● **Trecho de origem**:
——

Motivo: impedir o comércio proibido da “maldita droga”, que não é a malvada pinga. Espaço da atuação, as periferias. É ali que corre o comércio proibido e consumo livre da maldita que destrói e mata. Isso ocorre também nos grandes centros de maneira sofisticada com os mesmos efeitos. La, porém, a polícia, quando atua, o faz de forma não cinematográfica.

Dentre as condolências anuncia-se com muito alarde a investigação dos fatos ocorridos. Esta porem sofre um desvio de finalidade. Aqui ela é mais um meio para acalmar os ânimos do que para estabelecer a Justiça. E lá se vão cinco, dez anos ou mais sem dar satisfação a ninguém. Mesmo porque inicia-se no tempo mais não se conclui. Não é incomum, crianças na ocasião hoje avos clamando por justiça pelos entes queridos de então.  Investigação pois não é para demonstrar a lisura das ações da policia justificando as mesmas ante a possível resistência dos envolvidos.

——

● **Tarefa a realizar**: Por favor, resuma o parágrafo do trecho que começa com "Dentre as condolências", mantendo seus fatos principais. Os registros não são necessários aqui.

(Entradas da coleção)
——

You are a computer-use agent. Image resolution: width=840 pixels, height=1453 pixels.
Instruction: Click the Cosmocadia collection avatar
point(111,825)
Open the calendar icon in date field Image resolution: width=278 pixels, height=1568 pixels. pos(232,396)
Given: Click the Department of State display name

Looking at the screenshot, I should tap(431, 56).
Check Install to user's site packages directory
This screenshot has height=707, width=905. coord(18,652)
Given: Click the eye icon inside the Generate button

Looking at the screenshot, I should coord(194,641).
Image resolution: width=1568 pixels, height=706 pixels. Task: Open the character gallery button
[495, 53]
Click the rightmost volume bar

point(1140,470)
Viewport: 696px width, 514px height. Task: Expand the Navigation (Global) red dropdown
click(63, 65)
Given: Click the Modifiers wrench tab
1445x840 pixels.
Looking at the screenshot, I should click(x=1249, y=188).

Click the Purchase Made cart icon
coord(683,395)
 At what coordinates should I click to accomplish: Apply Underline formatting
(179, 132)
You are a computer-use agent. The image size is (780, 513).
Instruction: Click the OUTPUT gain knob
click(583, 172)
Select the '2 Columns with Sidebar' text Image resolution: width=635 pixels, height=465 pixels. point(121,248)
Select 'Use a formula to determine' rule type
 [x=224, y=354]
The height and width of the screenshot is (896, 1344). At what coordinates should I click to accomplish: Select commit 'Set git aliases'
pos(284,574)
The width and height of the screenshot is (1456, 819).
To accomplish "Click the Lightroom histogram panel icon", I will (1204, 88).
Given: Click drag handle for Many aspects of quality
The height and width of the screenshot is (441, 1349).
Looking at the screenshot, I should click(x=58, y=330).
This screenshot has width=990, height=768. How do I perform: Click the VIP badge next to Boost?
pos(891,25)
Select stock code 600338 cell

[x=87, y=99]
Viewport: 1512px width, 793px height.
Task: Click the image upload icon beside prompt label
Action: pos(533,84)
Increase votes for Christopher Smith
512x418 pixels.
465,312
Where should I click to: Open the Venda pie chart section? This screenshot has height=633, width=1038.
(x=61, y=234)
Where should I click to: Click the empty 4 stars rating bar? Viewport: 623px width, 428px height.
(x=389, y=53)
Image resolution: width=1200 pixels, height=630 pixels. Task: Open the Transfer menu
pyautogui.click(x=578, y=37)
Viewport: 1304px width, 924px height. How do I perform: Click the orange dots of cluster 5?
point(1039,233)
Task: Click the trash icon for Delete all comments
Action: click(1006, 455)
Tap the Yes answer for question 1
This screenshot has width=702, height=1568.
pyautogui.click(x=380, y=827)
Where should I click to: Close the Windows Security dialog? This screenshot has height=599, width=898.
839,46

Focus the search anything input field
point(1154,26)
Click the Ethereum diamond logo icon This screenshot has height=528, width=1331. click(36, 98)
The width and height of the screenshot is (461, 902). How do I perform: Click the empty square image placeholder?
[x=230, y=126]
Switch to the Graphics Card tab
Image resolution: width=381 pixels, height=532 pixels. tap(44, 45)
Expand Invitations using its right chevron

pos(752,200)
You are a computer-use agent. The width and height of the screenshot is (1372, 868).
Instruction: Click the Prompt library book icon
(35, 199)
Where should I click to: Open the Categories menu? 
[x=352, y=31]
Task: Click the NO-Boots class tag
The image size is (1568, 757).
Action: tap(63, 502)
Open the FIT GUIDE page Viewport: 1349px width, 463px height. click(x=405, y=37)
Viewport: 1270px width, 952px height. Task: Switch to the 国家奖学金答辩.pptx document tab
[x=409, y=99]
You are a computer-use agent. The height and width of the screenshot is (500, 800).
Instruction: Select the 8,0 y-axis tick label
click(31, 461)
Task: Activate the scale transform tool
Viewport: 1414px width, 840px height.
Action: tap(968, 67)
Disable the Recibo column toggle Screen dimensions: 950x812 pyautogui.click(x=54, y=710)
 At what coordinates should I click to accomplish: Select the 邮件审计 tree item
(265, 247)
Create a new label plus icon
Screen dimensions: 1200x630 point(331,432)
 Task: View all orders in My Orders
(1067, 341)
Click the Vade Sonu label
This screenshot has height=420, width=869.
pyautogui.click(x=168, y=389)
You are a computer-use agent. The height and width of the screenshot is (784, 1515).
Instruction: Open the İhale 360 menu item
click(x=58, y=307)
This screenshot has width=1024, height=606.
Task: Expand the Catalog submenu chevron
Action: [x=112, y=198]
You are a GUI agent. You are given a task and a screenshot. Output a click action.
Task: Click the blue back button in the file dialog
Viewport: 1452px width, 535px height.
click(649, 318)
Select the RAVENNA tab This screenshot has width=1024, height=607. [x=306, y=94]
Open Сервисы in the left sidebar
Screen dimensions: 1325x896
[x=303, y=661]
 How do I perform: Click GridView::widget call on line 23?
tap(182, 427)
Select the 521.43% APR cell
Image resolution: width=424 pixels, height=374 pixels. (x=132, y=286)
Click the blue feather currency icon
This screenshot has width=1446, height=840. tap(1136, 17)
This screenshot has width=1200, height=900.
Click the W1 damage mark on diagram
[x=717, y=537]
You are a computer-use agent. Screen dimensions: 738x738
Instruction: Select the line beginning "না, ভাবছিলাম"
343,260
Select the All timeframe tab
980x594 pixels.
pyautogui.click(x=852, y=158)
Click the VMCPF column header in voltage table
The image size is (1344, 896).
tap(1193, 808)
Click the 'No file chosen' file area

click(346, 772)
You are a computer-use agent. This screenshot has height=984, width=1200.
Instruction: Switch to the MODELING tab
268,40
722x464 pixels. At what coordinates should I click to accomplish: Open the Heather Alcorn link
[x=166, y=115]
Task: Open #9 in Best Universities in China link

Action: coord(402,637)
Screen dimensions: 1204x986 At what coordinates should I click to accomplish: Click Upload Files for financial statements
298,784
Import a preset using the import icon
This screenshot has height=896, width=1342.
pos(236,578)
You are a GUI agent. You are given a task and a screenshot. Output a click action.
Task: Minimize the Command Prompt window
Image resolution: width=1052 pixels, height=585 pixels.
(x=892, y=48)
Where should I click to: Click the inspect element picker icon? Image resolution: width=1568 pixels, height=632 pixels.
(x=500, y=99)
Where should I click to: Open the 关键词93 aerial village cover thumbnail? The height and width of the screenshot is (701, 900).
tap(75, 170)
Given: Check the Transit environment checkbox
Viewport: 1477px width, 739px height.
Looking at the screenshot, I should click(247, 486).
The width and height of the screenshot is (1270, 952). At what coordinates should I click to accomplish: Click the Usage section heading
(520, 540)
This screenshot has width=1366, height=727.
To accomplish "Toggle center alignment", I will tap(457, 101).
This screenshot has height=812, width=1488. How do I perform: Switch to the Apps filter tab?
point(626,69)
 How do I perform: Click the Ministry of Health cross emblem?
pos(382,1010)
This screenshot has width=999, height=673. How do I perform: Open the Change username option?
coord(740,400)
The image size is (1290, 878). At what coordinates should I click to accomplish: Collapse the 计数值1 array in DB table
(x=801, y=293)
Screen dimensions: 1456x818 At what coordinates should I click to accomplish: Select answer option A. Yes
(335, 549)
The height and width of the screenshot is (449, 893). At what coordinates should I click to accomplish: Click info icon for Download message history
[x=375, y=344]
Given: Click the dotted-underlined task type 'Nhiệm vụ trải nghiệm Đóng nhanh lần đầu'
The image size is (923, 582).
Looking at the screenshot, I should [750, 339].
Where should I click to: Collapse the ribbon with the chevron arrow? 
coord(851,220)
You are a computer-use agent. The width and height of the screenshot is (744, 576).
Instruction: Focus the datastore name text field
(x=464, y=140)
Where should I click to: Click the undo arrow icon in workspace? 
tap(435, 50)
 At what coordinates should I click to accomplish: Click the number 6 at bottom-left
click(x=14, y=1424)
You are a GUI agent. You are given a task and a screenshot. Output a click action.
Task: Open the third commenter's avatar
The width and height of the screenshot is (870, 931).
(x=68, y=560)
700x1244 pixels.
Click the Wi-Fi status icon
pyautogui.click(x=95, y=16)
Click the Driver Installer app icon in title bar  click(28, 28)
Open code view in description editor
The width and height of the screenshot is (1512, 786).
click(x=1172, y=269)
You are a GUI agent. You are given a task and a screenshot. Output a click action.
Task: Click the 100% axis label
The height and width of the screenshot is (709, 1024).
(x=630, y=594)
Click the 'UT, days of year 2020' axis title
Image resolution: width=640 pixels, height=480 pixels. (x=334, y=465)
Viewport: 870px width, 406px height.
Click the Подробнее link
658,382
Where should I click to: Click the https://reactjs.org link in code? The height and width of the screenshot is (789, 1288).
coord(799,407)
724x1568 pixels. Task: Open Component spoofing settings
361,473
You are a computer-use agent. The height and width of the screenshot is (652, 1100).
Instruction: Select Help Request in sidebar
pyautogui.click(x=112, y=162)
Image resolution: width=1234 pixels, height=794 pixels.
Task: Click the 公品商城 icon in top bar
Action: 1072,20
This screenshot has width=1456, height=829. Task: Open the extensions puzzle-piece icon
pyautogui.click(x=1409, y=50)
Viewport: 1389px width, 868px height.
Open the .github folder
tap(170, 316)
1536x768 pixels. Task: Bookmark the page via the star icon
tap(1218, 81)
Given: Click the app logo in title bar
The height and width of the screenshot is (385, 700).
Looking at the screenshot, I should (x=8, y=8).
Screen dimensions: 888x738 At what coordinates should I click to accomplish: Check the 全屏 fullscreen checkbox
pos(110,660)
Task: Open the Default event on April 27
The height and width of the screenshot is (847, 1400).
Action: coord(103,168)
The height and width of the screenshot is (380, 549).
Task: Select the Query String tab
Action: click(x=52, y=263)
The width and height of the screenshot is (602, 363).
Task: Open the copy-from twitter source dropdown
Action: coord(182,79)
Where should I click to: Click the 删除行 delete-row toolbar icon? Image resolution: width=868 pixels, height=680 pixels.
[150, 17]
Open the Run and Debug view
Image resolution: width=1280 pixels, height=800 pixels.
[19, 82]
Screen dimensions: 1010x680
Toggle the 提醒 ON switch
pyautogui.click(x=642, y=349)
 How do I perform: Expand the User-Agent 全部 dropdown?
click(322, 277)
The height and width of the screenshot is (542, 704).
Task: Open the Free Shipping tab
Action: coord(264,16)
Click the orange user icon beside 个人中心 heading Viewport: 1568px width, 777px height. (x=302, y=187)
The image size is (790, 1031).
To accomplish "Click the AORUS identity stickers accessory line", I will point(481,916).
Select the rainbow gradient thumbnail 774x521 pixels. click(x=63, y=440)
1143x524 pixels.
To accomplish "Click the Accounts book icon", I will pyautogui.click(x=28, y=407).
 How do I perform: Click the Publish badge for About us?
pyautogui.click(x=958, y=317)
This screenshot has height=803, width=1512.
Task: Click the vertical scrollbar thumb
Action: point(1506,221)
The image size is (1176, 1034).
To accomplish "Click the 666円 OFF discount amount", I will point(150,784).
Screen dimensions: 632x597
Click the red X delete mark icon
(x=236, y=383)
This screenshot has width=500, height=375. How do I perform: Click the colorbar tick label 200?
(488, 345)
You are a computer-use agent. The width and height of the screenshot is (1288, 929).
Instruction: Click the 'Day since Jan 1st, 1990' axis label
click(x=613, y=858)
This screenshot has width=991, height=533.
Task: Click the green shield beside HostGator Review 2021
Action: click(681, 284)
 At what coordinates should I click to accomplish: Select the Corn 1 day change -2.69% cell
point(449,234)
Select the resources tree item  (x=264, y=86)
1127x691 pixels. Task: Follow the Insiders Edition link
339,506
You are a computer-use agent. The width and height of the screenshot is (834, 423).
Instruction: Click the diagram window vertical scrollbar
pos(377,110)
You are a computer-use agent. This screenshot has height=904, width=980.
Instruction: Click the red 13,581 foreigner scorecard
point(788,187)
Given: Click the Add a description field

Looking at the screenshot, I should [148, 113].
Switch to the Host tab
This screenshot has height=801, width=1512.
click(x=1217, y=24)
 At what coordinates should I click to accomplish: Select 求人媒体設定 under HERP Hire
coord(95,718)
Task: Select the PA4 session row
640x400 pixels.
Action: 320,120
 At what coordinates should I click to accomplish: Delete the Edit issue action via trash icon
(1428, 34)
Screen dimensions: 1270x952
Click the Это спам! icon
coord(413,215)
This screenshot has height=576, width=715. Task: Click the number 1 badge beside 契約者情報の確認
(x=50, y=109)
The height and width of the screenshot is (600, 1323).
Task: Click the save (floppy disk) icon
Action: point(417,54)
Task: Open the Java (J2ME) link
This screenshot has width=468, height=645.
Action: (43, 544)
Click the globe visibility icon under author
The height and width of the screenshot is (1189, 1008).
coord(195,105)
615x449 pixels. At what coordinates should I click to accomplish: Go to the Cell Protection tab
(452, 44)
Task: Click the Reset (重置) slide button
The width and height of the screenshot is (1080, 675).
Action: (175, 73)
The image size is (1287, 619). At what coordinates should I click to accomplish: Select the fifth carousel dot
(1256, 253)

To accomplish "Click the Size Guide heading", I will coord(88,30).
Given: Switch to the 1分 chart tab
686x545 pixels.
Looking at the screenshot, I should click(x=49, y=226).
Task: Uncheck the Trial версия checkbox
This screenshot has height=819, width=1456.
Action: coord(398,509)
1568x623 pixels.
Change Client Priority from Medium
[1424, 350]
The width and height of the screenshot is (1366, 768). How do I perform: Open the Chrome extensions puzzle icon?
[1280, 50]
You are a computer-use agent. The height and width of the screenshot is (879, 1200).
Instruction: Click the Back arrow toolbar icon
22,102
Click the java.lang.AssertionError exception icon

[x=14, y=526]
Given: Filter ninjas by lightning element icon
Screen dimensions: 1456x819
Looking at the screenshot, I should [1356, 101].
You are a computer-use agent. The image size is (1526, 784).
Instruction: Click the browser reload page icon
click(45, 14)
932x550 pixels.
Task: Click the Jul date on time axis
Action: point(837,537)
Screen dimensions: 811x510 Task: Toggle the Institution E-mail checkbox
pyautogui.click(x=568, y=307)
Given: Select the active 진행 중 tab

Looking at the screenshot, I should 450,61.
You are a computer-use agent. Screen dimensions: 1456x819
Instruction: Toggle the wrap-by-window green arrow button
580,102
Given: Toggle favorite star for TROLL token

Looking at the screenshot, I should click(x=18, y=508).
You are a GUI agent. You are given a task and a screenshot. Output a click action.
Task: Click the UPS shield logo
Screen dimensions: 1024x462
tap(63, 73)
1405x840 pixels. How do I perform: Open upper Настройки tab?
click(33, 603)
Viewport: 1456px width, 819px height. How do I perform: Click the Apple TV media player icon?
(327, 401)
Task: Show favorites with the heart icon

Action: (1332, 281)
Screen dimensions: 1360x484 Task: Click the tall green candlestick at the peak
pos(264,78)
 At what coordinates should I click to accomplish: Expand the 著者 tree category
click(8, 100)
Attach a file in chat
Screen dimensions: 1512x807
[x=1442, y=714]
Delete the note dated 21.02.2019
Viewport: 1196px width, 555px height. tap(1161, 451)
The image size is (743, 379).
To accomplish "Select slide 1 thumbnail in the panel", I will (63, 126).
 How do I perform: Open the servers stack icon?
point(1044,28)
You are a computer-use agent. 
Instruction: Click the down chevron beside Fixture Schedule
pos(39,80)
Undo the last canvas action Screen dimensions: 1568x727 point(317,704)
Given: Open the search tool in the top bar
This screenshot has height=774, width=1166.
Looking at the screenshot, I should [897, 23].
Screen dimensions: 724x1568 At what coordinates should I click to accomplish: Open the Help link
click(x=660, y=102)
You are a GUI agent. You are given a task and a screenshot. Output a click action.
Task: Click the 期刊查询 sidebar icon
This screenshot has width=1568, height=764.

——

● **Resultado da tarefa**: Entre as condolências, anuncia-se com alarde a investigação dos fatos, mas ela se desvia de sua finalidade e serve mais para acalmar os ânimos do que para fazer justiça. Como começa e não se conclui, passam-se cinco, dez anos ou mais sem satisfação a ninguém, e crianças da época, hoje avós, ainda clamam por justiça por seus entes queridos. A investigação, portanto, não é para demonstrar a lisura das ações da polícia, justificando-as ante a possível resistência dos envolvidos.